**Instructions to follow**
Beginning with the line where "You are a GUI" appears, restate each line word for word until the data ends. Pictures do not go in.

┌─ Input data

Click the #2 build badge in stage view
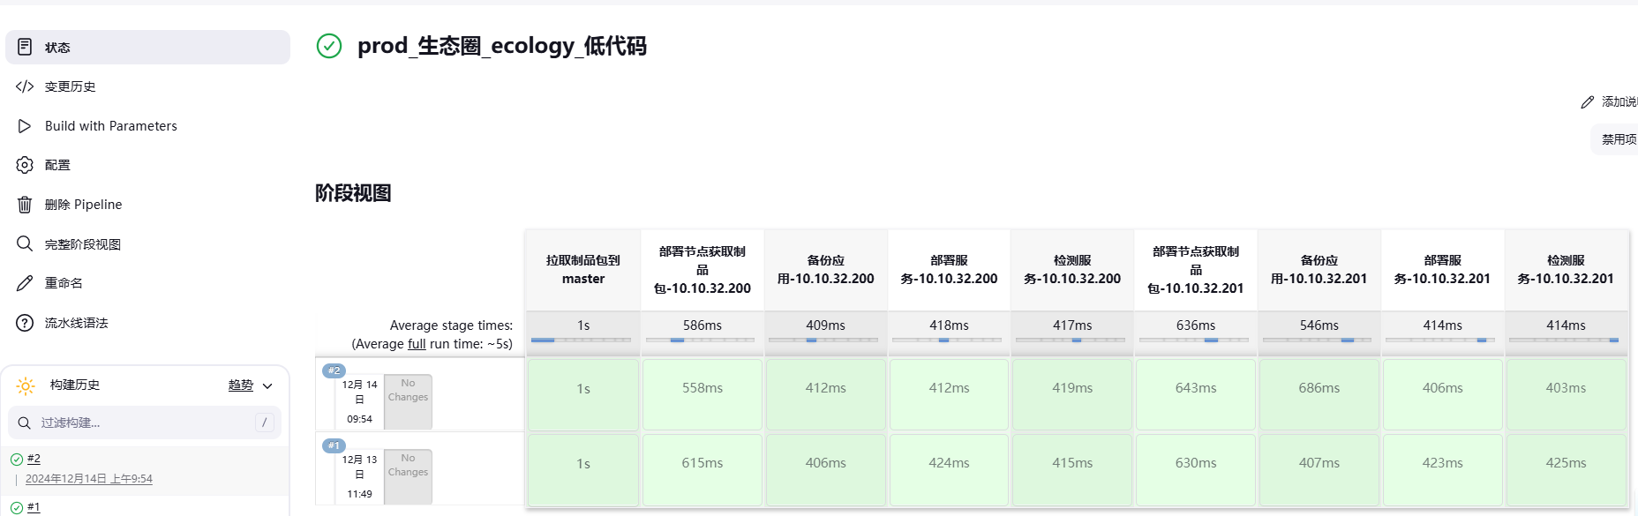The height and width of the screenshot is (516, 1638). (x=334, y=370)
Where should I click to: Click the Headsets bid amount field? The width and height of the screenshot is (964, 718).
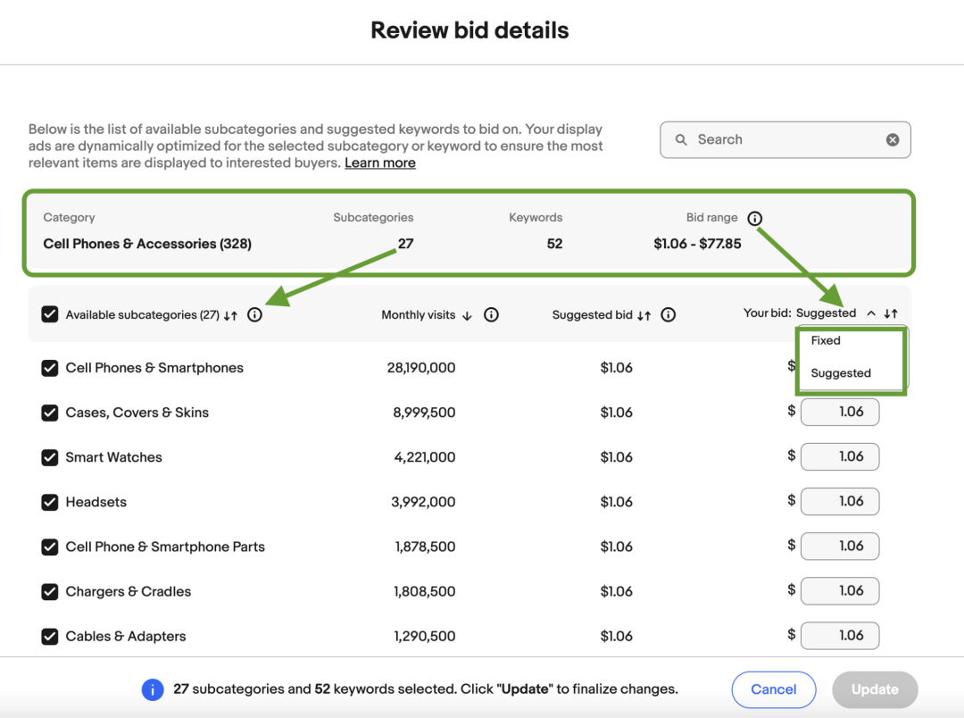(840, 501)
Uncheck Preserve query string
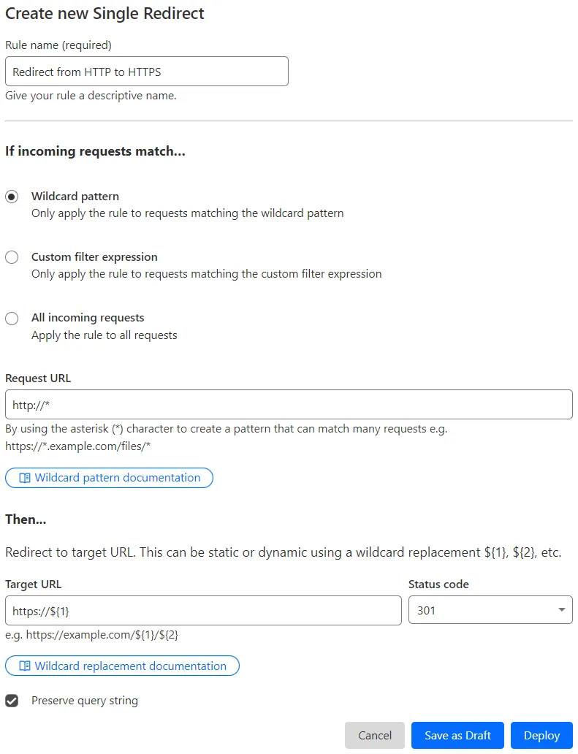The height and width of the screenshot is (754, 578). [12, 699]
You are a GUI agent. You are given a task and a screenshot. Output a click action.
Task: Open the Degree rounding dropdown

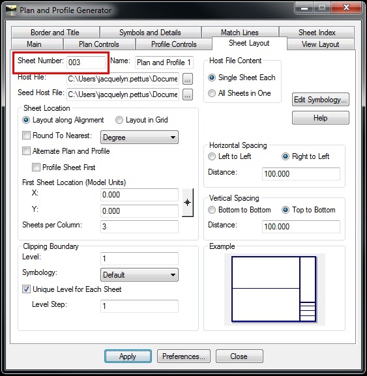tap(139, 137)
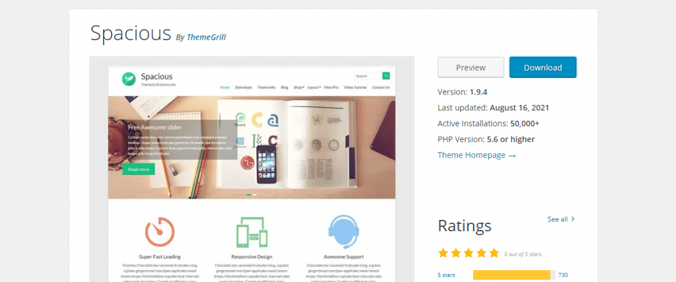Click the green search magnifier icon
676x282 pixels.
pos(386,76)

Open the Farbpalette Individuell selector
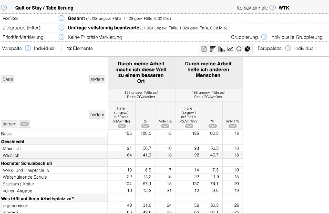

└─

**Result**
You are a GUI agent. You are given a task and a screenshot. Output a click action.
Task: Open the Degree rounding dropdown

tap(139, 137)
Click the green search magnifier icon
676x282 pixels.
pos(386,76)

Open the Farbpalette Individuell selector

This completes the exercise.